> Task data
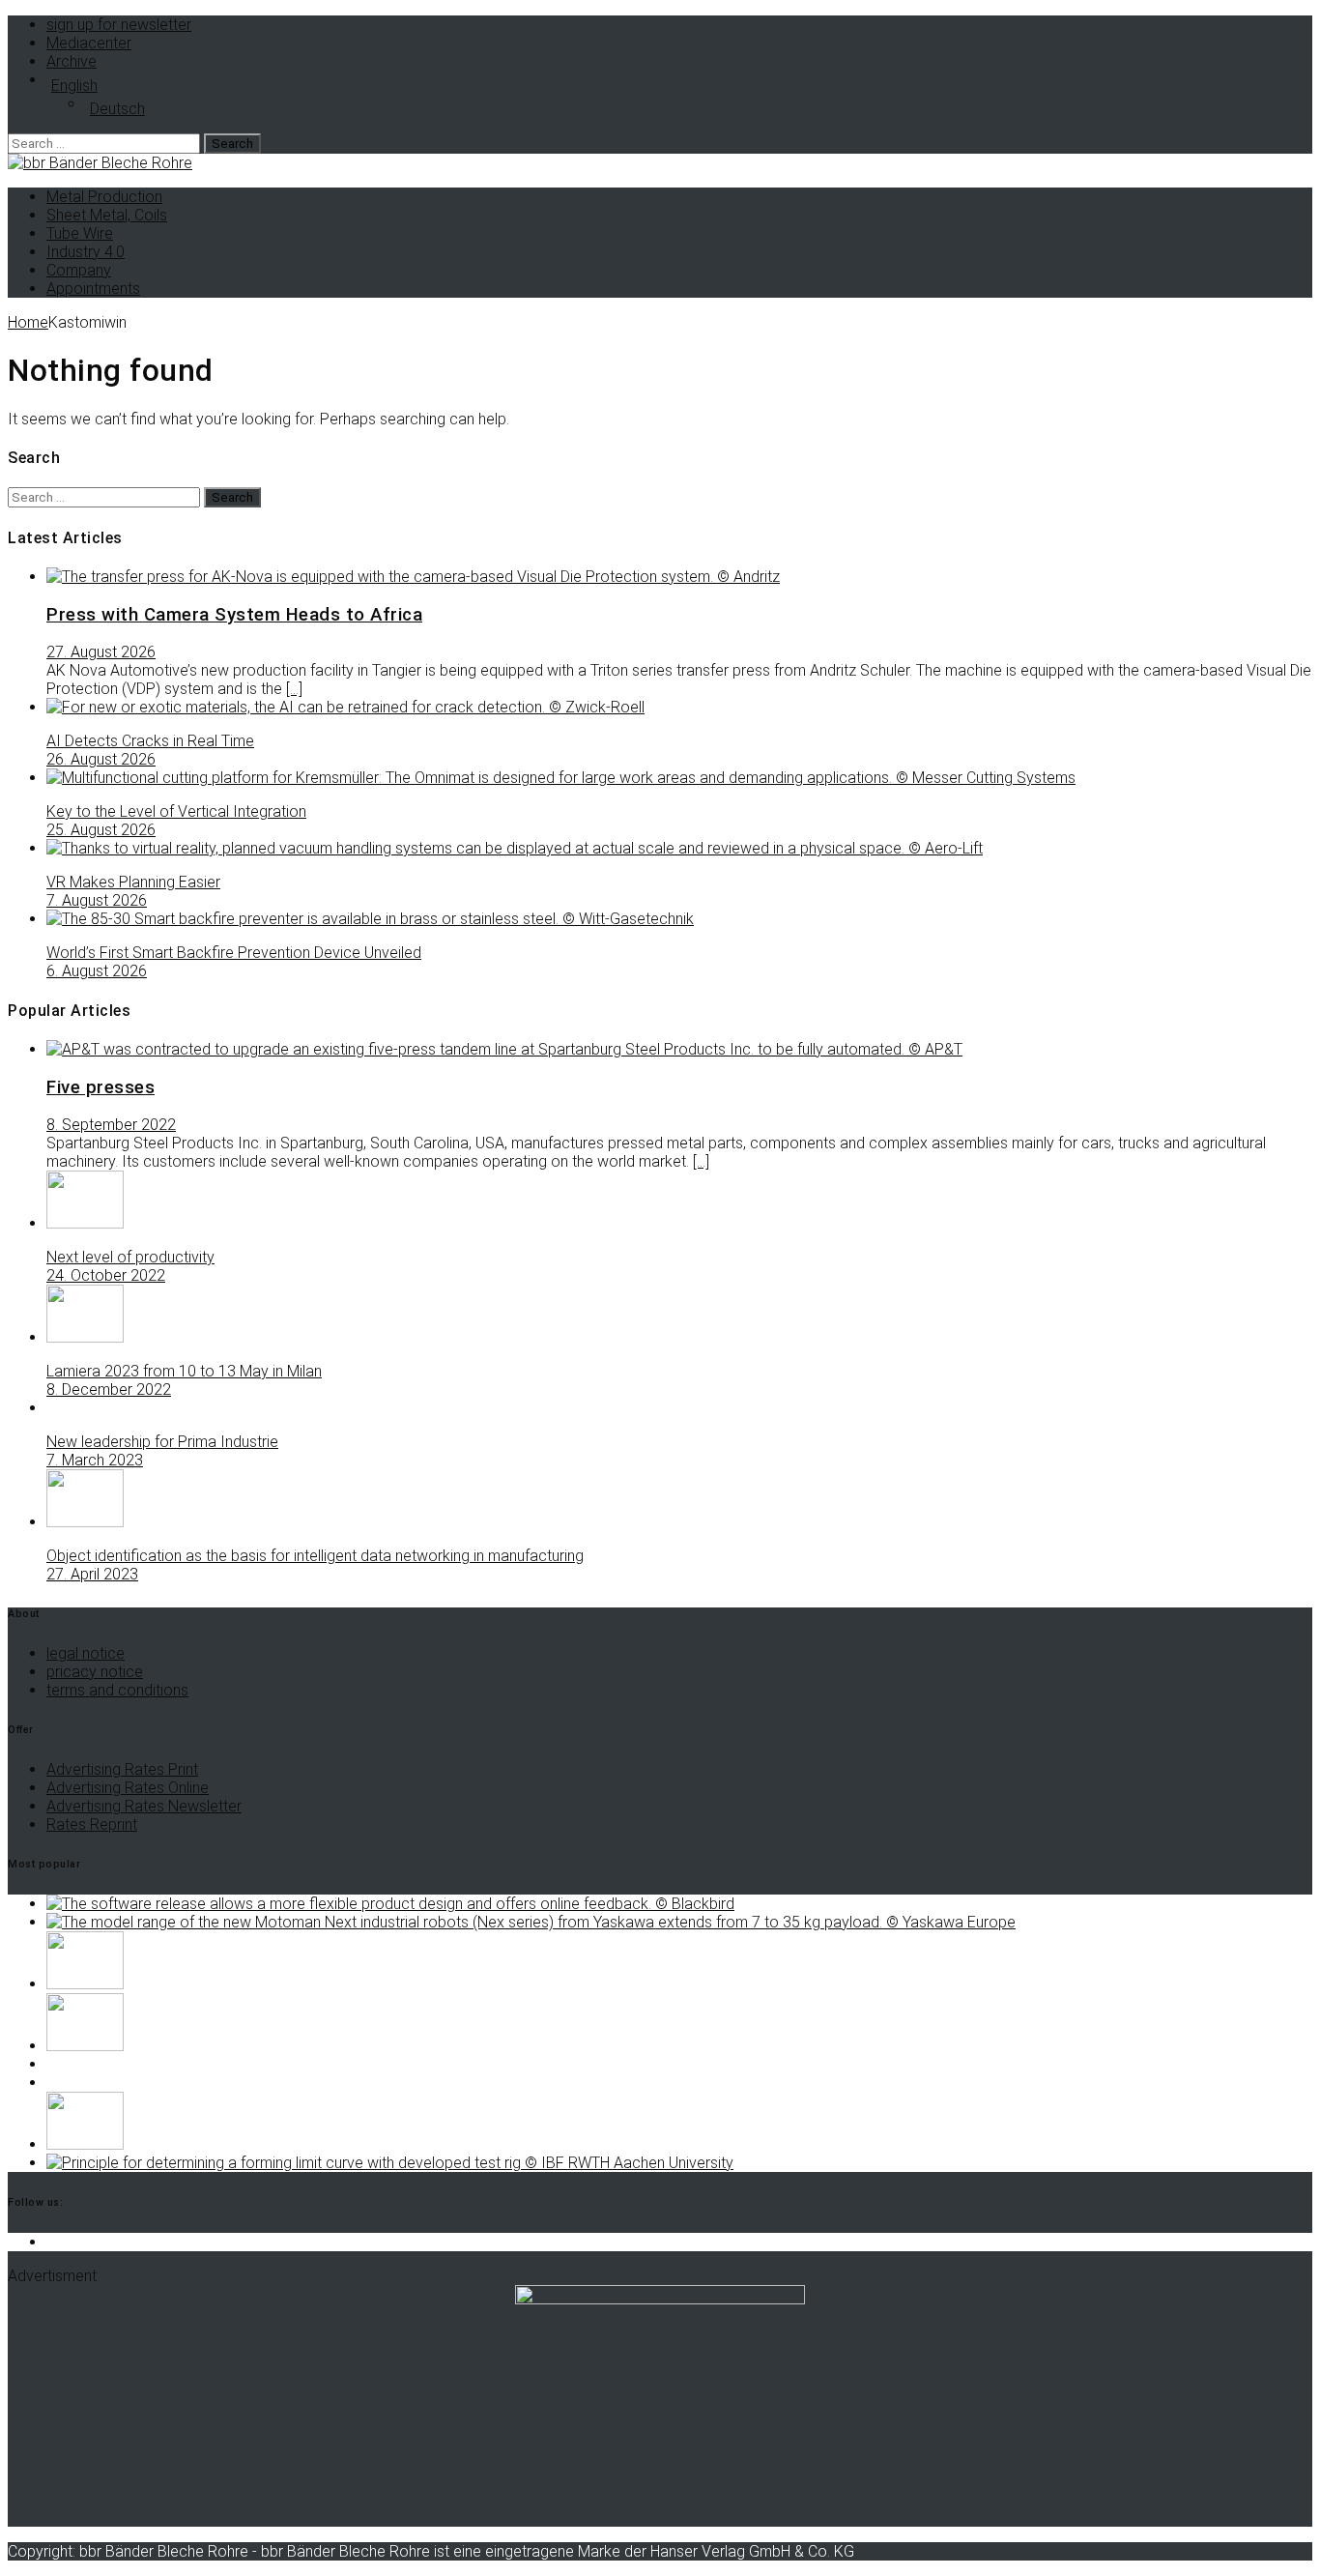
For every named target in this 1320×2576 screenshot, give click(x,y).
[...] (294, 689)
* * *
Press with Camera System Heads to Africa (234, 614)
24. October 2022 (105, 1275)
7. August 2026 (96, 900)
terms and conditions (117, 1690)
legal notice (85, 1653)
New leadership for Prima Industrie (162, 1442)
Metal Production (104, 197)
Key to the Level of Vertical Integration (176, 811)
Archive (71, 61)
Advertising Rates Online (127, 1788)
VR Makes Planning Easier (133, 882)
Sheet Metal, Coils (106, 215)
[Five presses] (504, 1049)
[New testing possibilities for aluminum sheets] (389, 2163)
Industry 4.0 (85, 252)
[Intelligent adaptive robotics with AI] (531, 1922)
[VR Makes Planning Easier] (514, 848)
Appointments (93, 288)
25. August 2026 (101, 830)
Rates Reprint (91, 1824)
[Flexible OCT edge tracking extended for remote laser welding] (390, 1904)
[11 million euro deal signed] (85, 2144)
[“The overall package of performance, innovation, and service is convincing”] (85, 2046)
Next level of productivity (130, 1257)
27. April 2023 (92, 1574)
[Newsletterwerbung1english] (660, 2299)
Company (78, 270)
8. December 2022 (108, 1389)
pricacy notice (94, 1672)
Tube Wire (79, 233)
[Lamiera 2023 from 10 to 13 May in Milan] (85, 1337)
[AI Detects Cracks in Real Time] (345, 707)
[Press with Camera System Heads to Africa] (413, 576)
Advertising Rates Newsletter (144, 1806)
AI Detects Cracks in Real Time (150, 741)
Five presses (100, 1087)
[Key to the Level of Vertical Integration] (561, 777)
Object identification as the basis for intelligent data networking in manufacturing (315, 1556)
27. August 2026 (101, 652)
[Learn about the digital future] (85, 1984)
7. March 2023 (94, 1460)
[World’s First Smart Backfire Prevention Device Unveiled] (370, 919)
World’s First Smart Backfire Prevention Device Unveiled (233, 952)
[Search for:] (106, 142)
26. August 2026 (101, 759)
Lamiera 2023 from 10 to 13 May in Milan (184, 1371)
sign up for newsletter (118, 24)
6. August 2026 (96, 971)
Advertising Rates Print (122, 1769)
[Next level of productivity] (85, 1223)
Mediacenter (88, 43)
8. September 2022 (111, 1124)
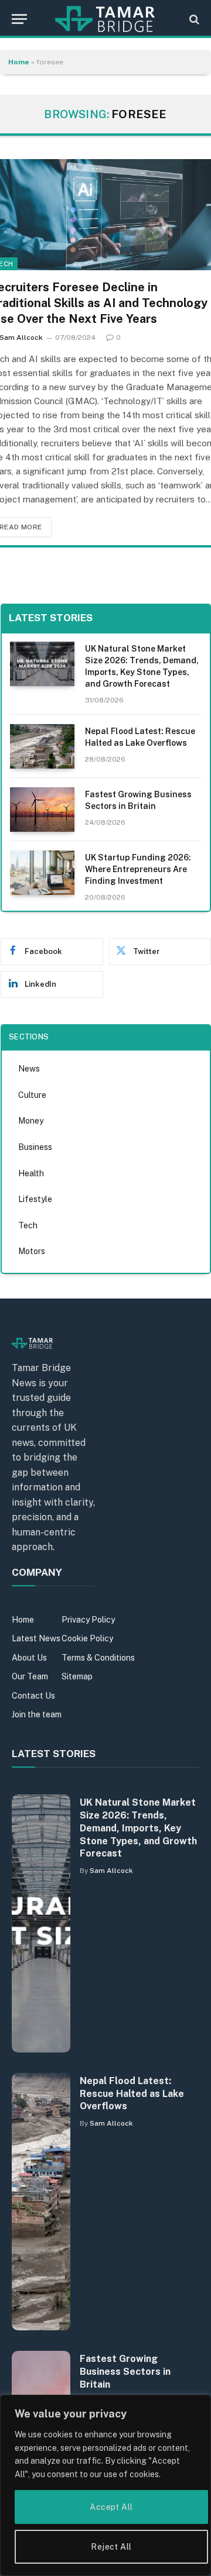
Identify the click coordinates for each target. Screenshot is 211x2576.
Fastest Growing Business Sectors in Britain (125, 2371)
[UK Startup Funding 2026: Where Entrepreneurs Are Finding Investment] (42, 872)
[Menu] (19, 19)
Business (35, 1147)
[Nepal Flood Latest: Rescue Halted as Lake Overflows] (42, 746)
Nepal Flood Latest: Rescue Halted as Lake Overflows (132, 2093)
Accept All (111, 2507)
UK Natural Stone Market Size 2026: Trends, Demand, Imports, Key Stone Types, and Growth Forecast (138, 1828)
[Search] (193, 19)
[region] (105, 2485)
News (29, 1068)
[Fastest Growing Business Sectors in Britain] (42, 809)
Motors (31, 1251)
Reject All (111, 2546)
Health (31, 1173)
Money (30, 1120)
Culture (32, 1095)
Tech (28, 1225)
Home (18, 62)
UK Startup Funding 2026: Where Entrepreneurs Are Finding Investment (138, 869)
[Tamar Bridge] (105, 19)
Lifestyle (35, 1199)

> Requirement
What are the lines in the records above, word for word, from the one containing "Lamiera 2023 from 10 to 13 May in Milan (184, 1371)" through the one containing "Accept All (111, 2507)", both ends included and pictures left out?

> Result of the task
Lamiera 2023 from 10 to 13 May in Milan (184, 1371)
sign up for newsletter (118, 24)
6. August 2026 (96, 971)
Advertising Rates Print (122, 1769)
[Next level of productivity] (85, 1223)
Mediacenter (88, 43)
8. September 2022 (111, 1124)
Identify the click coordinates for each target. Screenshot is 211x2576.
Fastest Growing Business Sectors in Britain (125, 2371)
[UK Startup Funding 2026: Where Entrepreneurs Are Finding Investment] (42, 872)
[Menu] (19, 19)
Business (35, 1147)
[Nepal Flood Latest: Rescue Halted as Lake Overflows] (42, 746)
Nepal Flood Latest: Rescue Halted as Lake Overflows (132, 2093)
Accept All (111, 2507)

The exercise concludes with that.